The centralization of power under Erdoğan has been blamed for the ineffective disaster response by analysts and critics. Erdoğan has hollowed out important institutions, weakened them, and appointed loyalists with little necessary credentials to key positions. This has eliminated civil society organizations and a state disaster response that needed more efficiency and competency. The centralization of power has also led to the government’s lack of accountability for the disaster. No high-level officials have been arrested, resigned or held responsible for the deaths and destruction caused by the earthquake.

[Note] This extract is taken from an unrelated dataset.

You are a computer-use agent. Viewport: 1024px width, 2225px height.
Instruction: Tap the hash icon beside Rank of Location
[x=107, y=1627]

Building Codes and Zoning Amnesties

The construction industry has played a significant role in the disaster, with contractors often building buildings that violate safety regulations for higher profits. However, their actions go beyond individual contractors, with the industry creating a system that allows them to bypass safety regulations. In Türkiye, construction has become a dominant industry backed by the state, attracting enormous interest and investment. The government has repeatedly rewritten regulations and taken authority away from professional organizations responsible for inspecting and approving projects. As a result, the number of registered contractors in Türkiye surpasses other European countries like Germany.

The government has also issued several “construction amnesties,” making it legally impossible to inspect many buildings and legalizing unsafe structures. Construction amnesty, also known as reconstruction peace and zoning reconciliation, refers to a group of Turkish laws that legalize illegally constructed buildings. This type of amnesty is retroactively granted to buildings without planning permission, such as gecekondus or slum houses, and constructions that ignore building codes, including fire and earthquake safety regulations. However, authorities often use zoning amnesties for short-term economic and political gain, with the timing of these amnesties often coinciding with Turkish elections. 

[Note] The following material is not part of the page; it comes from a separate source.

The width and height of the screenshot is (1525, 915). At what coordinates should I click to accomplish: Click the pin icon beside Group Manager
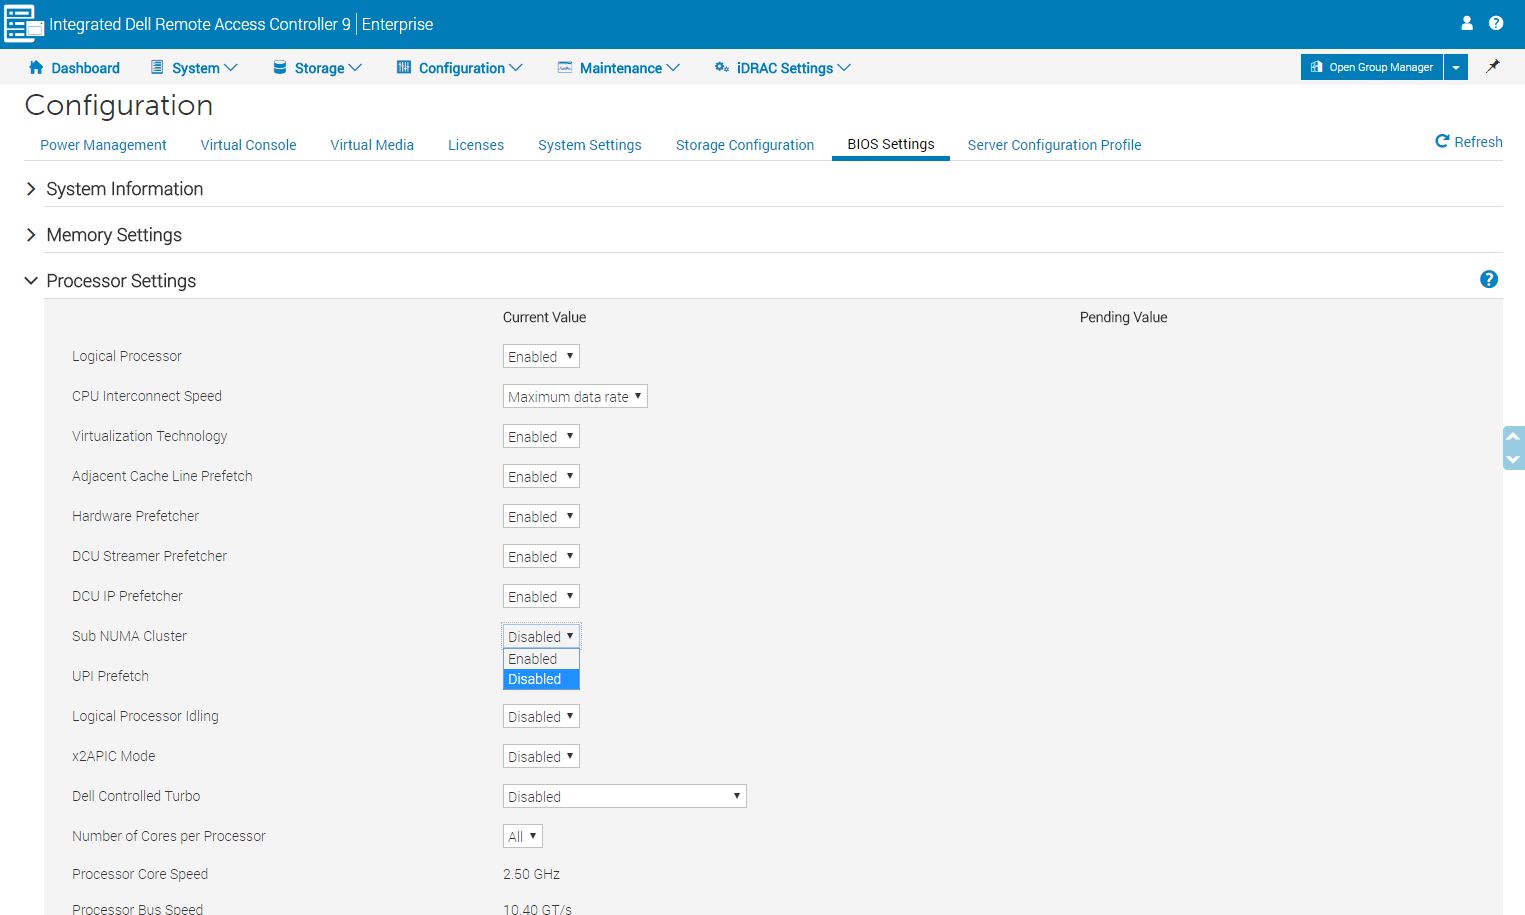pyautogui.click(x=1493, y=67)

Turkey’s primary association of engineers and architects has vehemently opposed this practice, stating that it incentivizes illegal construction in Turkey, which leads to unsafe and unhealthy living conditions for the population. They called zoning amnesty “an invitation to death” and argued that it is used “for the sake of political gain” and should be stopped to ensure public safety. In 2018, Turkey declared its most recent construction or zoning amnesty just before the presidential elections. A new draft law for zoning amnesty was also pending approval in the Turkish parliament before the recent earthquakes. According to a leading Turkish geologist Celal Şengör, zoning amnesty in an earthquake-prone country is equivalent to murder. The 2018 amnesty program revealed that over half of all buildings in Turkey did not comply with current standards. 

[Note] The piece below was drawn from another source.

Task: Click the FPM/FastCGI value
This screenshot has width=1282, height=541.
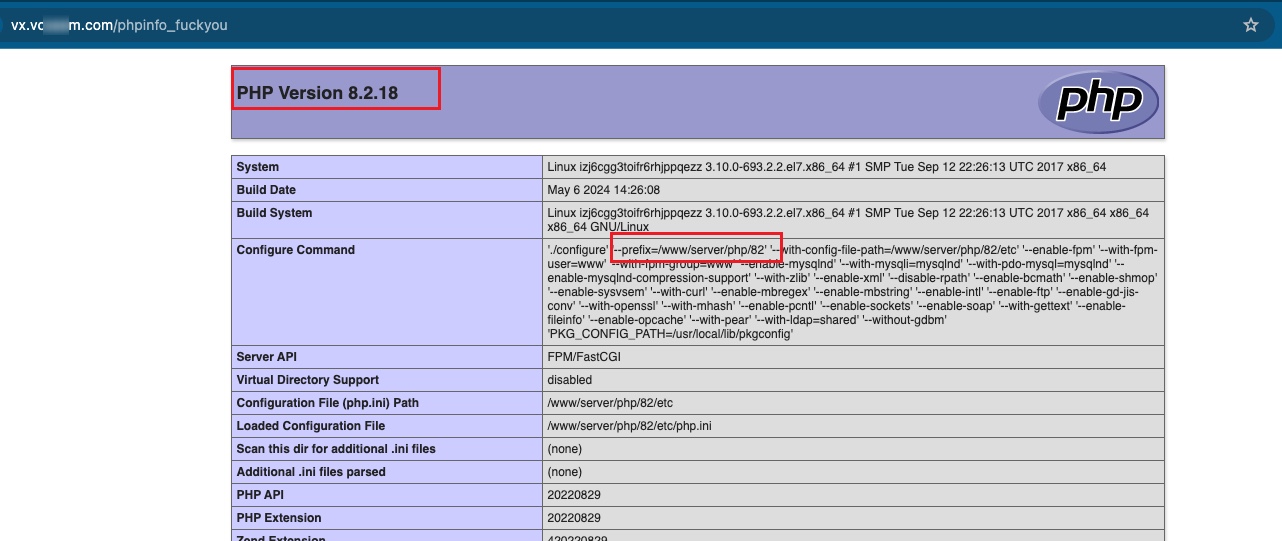Action: tap(584, 357)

Common violations included homes built without permits and structures that violated existing codes. As a result of the amnesty, 3 million 152 thousand buildings received construction registry documents, with nearly 300,000 buildings in 10 heavily damaged provinces receiving permits due to the amnesty. Following the recent earthquakes, Turkish prosecutors are issuing arrest warrants for contractors whose buildings collapsed and caused a high number of casualties. However, experts warn that contractors can only be punished if samples from the buildings are collected before the wreckage is cleaned. Turkey’s Bar Associations have called on the Ministry of Justice to start collecting evidence from collapsed buildings immediately. Many in Turkey fear that President Recep Tayyip Erdoğan’s plan to build new apartment buildings for earthquake victims within a year may lead to further negligence in investigations related to the destruction caused by the earthquake.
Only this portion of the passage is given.